Devon is one of several oil producers to invest in the Anadarko Bain’s Scoop and Stack plays in Oklahoma, which is seen by some industry players as a cheaper alternative to the overheating Permian Basin.
“The sale of Canada (assets) is an important step in executing Devon’s transformation to a U.S. oil growth business,” Devon CEO Dave Hager said, in a statement.
As the company focuses more on U.S. oil growth, Devon is also it’s also divesting its Barnett Shale gas assets in North Texas.
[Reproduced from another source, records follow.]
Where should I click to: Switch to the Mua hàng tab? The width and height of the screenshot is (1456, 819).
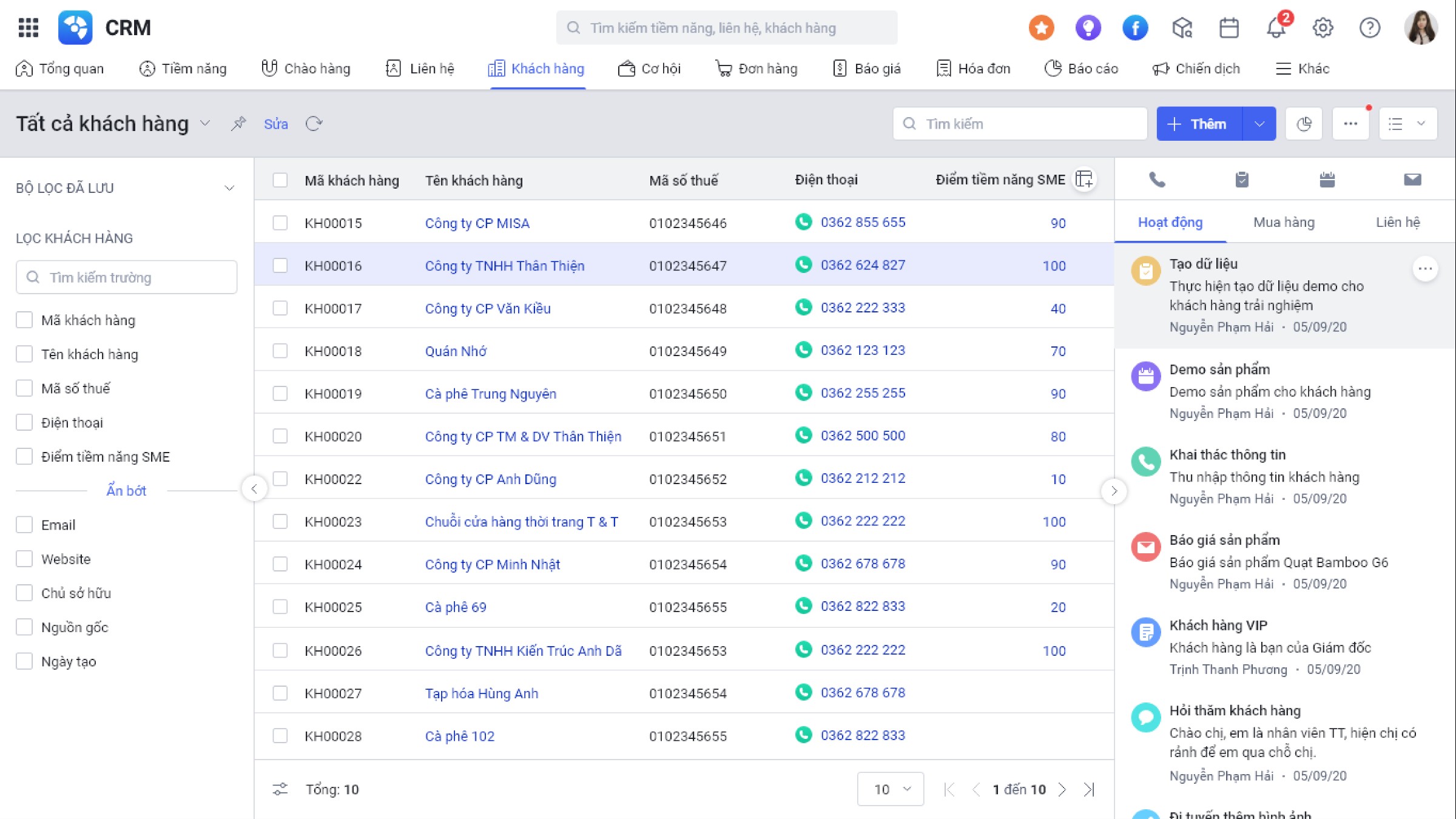coord(1284,222)
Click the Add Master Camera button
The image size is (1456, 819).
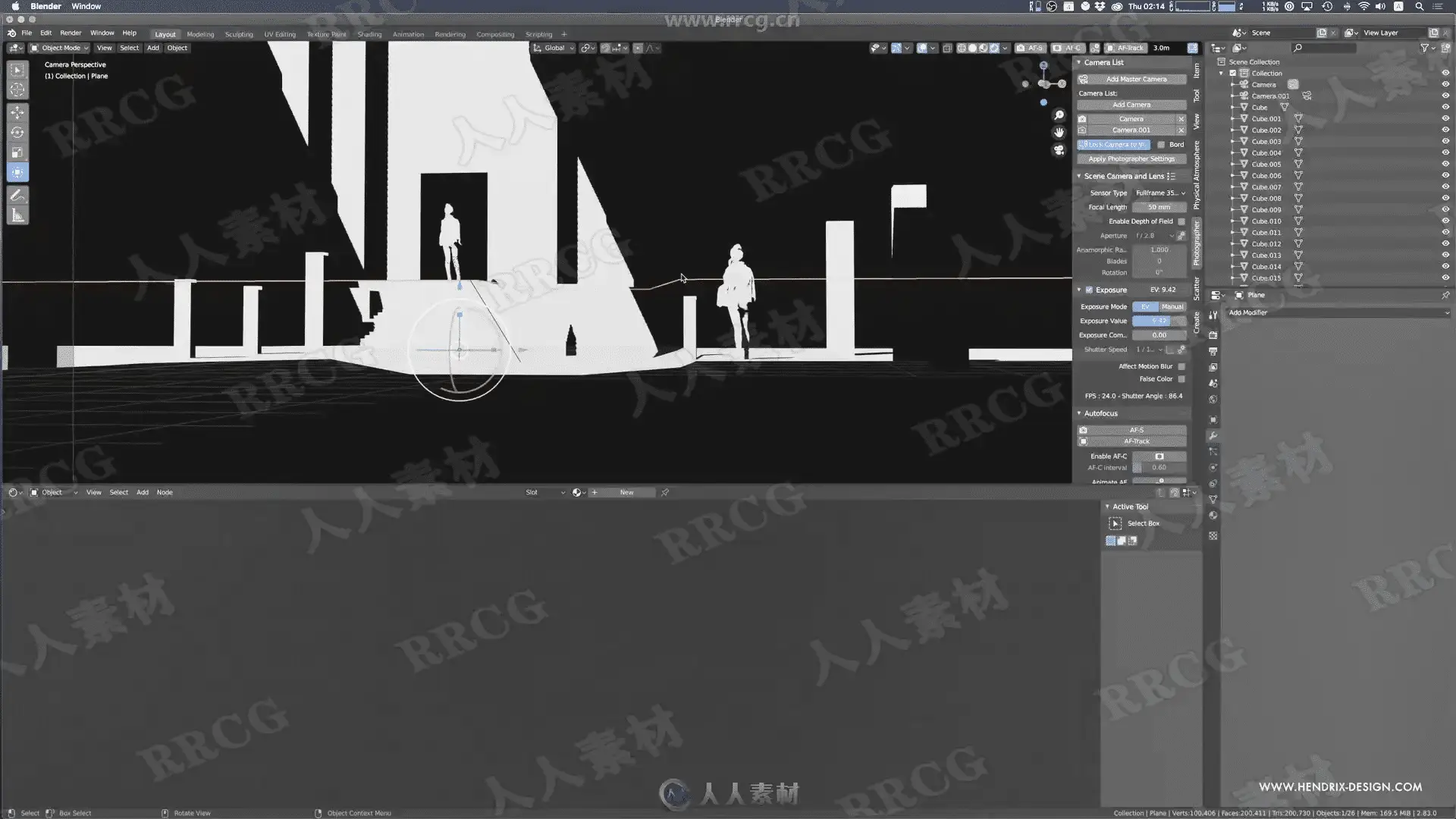[1135, 79]
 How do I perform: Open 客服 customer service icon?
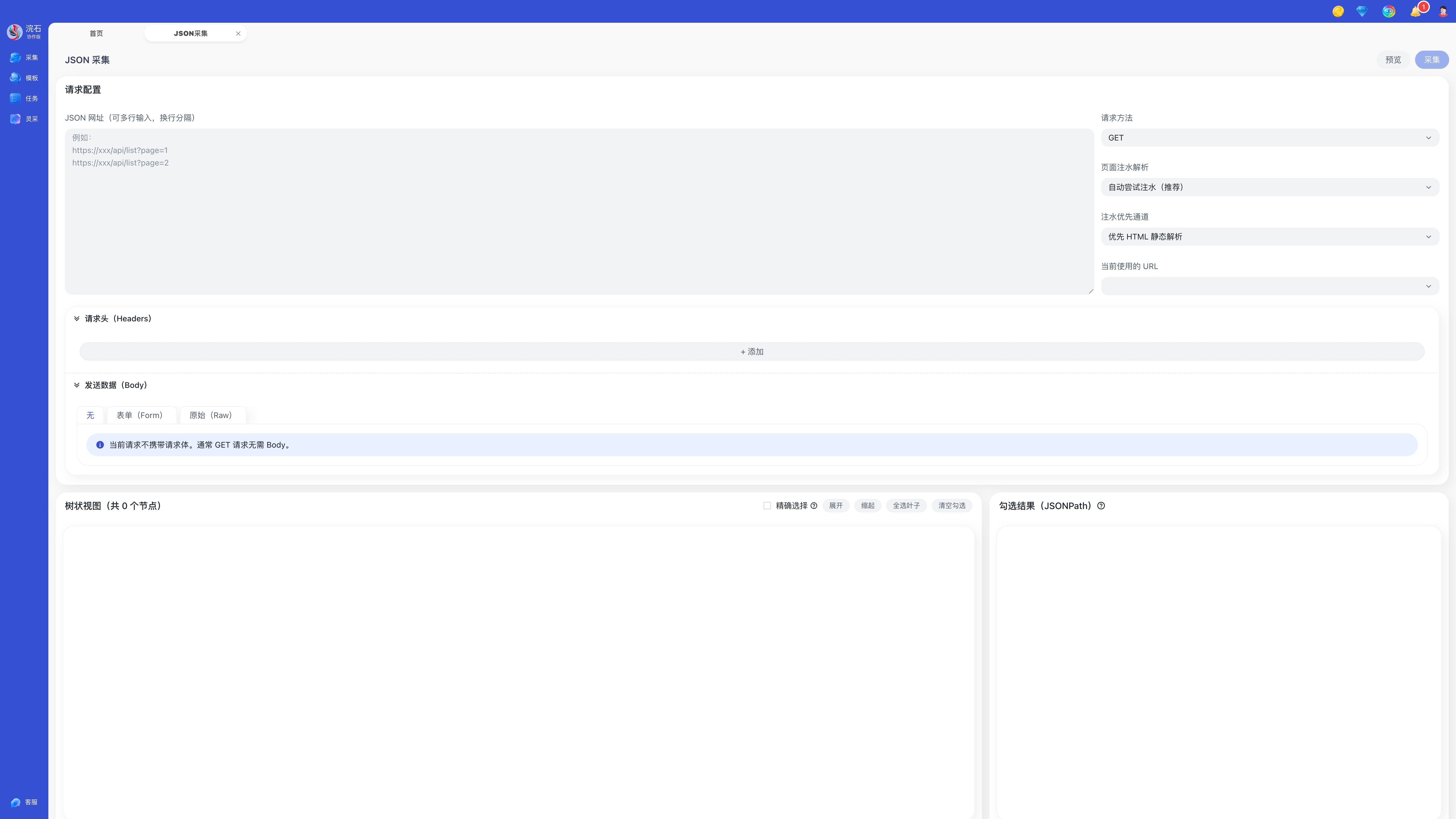tap(16, 802)
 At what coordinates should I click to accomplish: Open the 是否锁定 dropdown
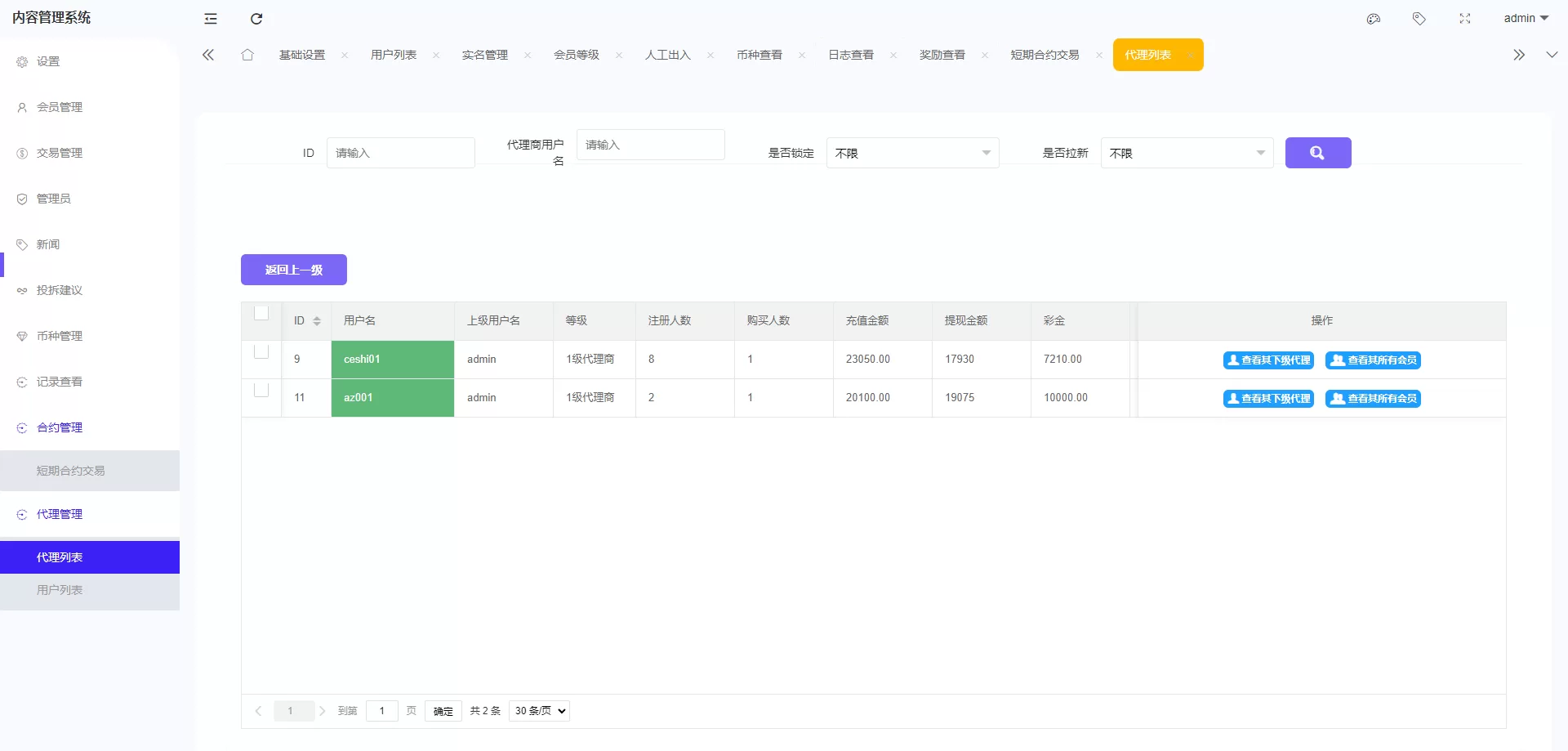coord(912,153)
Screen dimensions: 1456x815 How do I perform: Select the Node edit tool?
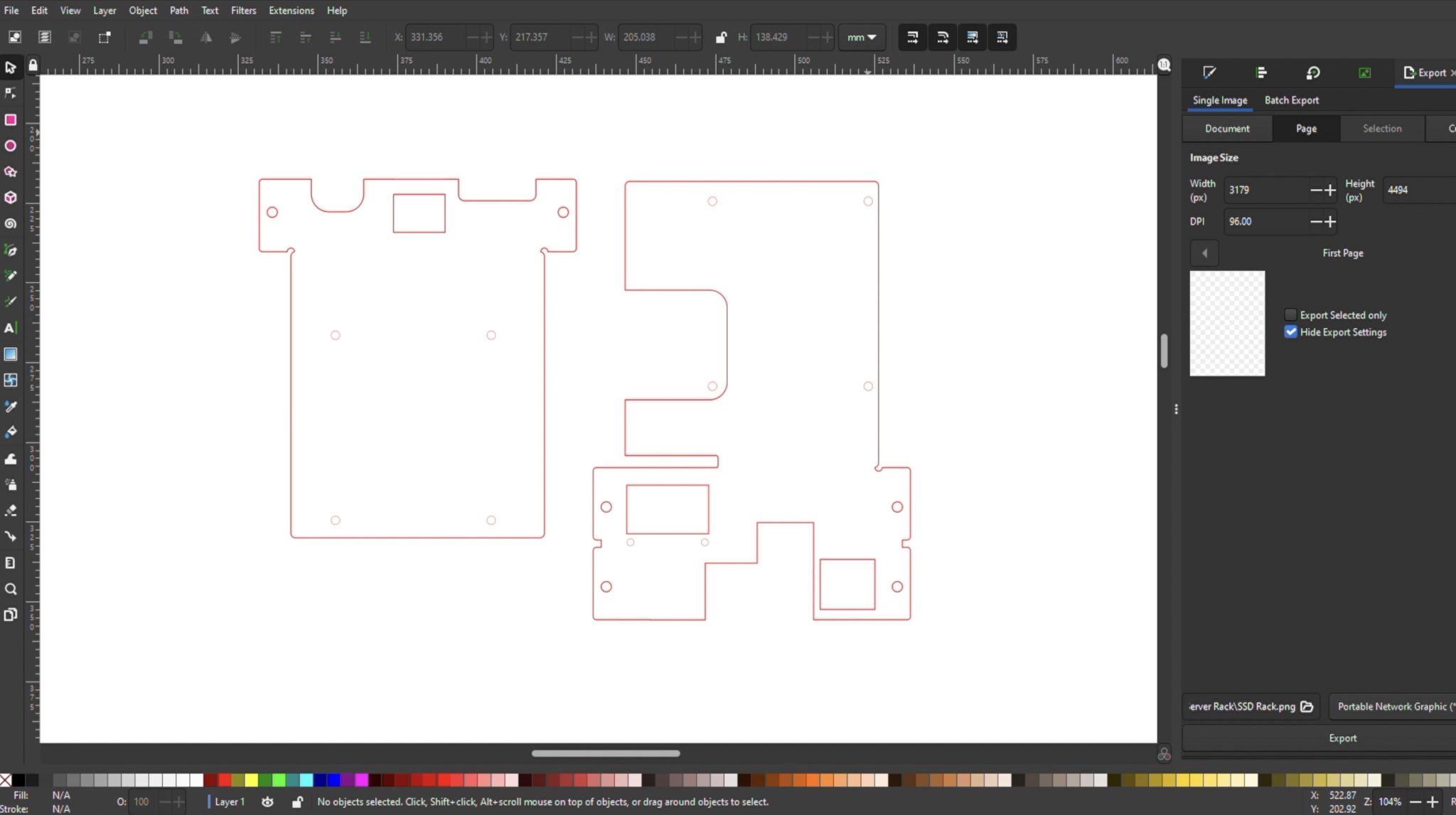point(11,93)
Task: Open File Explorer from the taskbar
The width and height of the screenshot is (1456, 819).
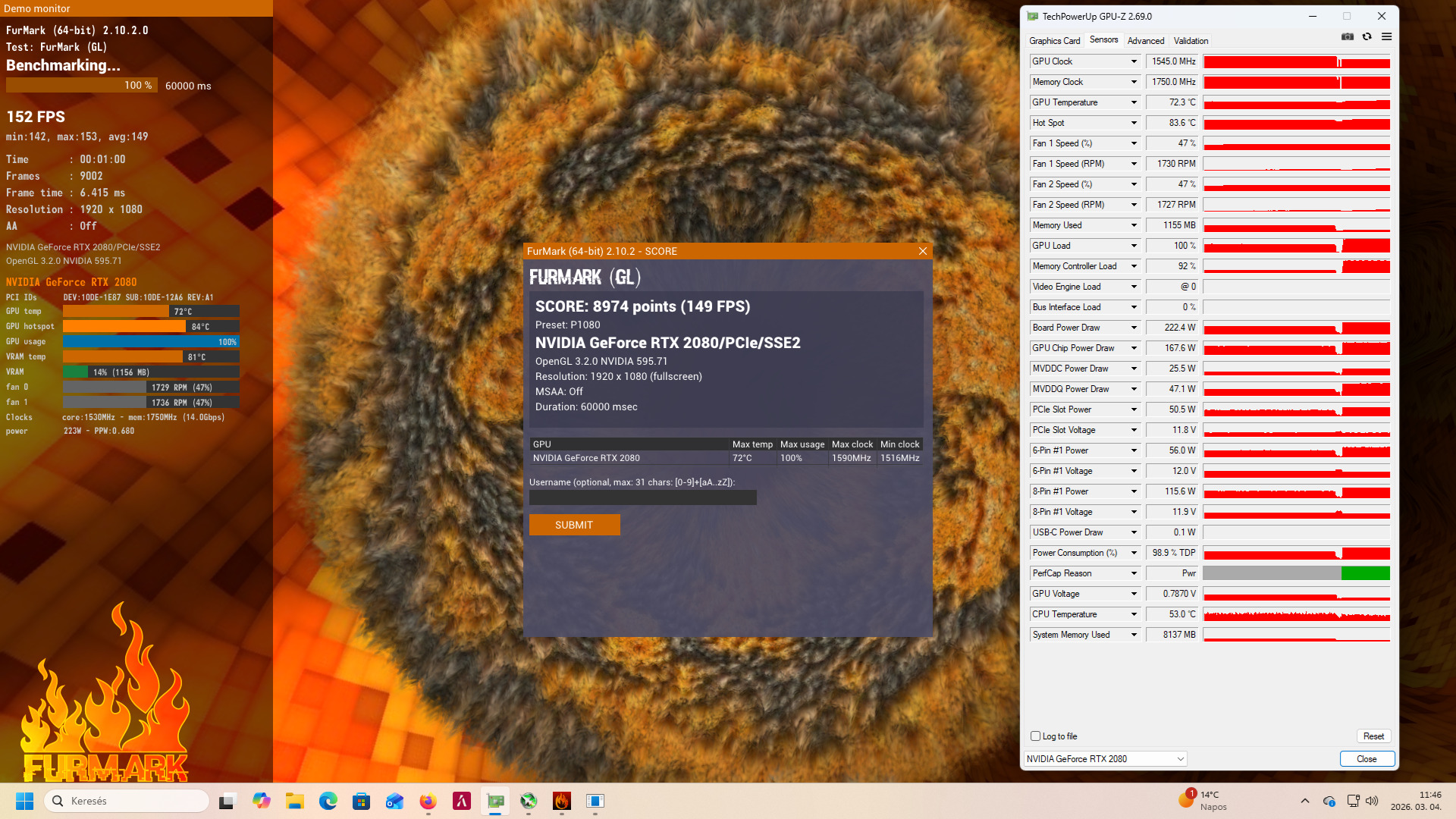Action: pos(295,801)
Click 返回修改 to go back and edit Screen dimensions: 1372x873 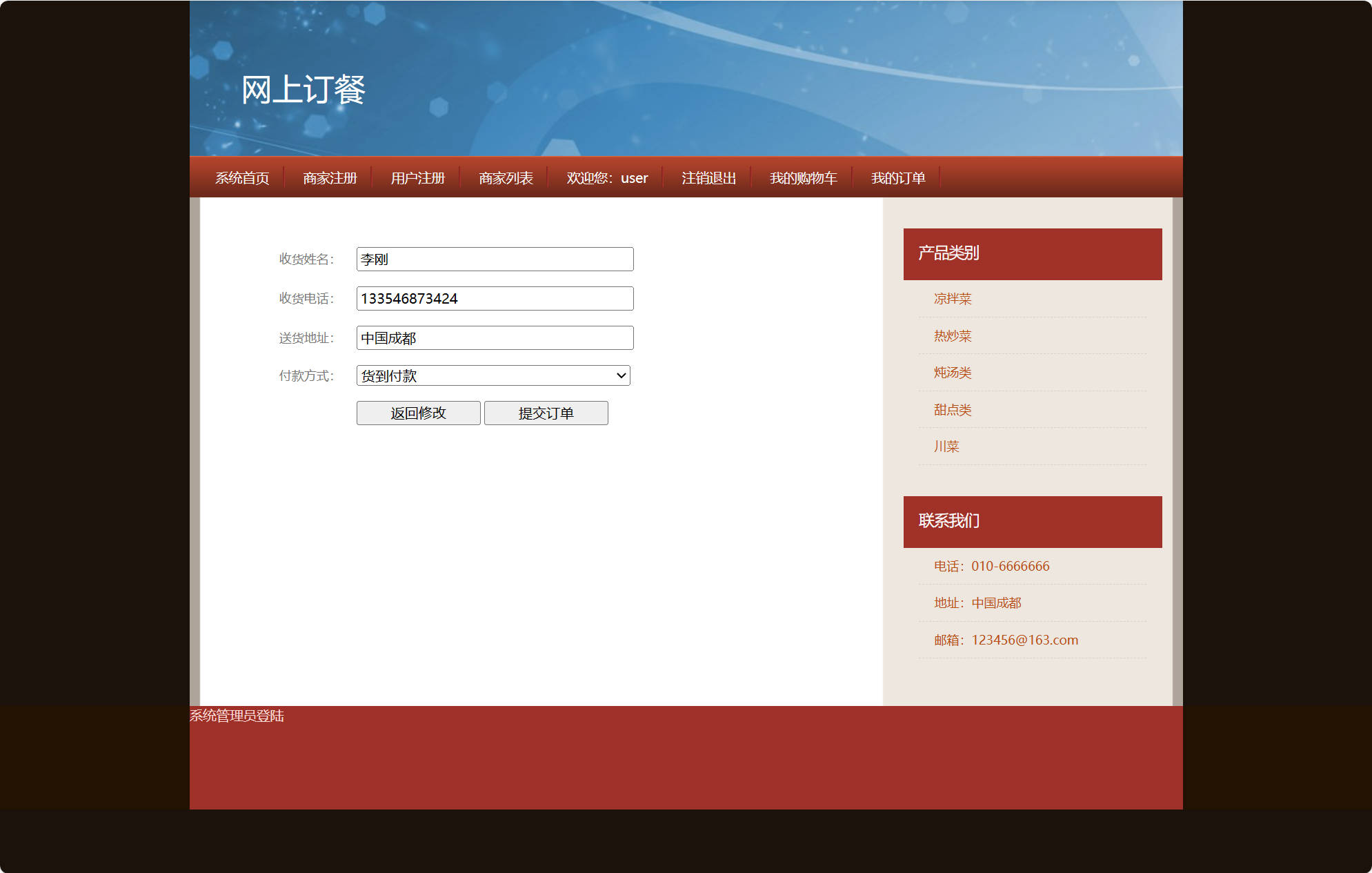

Data rooms for the Barnett will open shortly and Devon expects to exit the assets by the end of the year.
Oklahoma-based Devon’s Canadian portfolio consists of oil sands assets principally located in Alberta Province, with net production averaging 113,000 barrels of oil-equivalent barrels per day (Boe/d) in 2019’s first quarter.
At the end of 2018, proved reserves associated with the properties totaled roughly 409 million Boe (Mmboe).
“The assets provide us the opportunity to add value through synergies … with targeted benefits of C$135 million ($99.98 million) on an annualized basis,” Canadian Natural Resources president Tim McKay said, in a statement.
The deal is expected to close by June 27, Canadian Natural said. Devon will use proceeds to pay down debt.
J.P. Morgan Securities and Goldman Sachs served as financial advisers to Devon on the deal, while TD Securities was the financial adviser to Canadian Natural.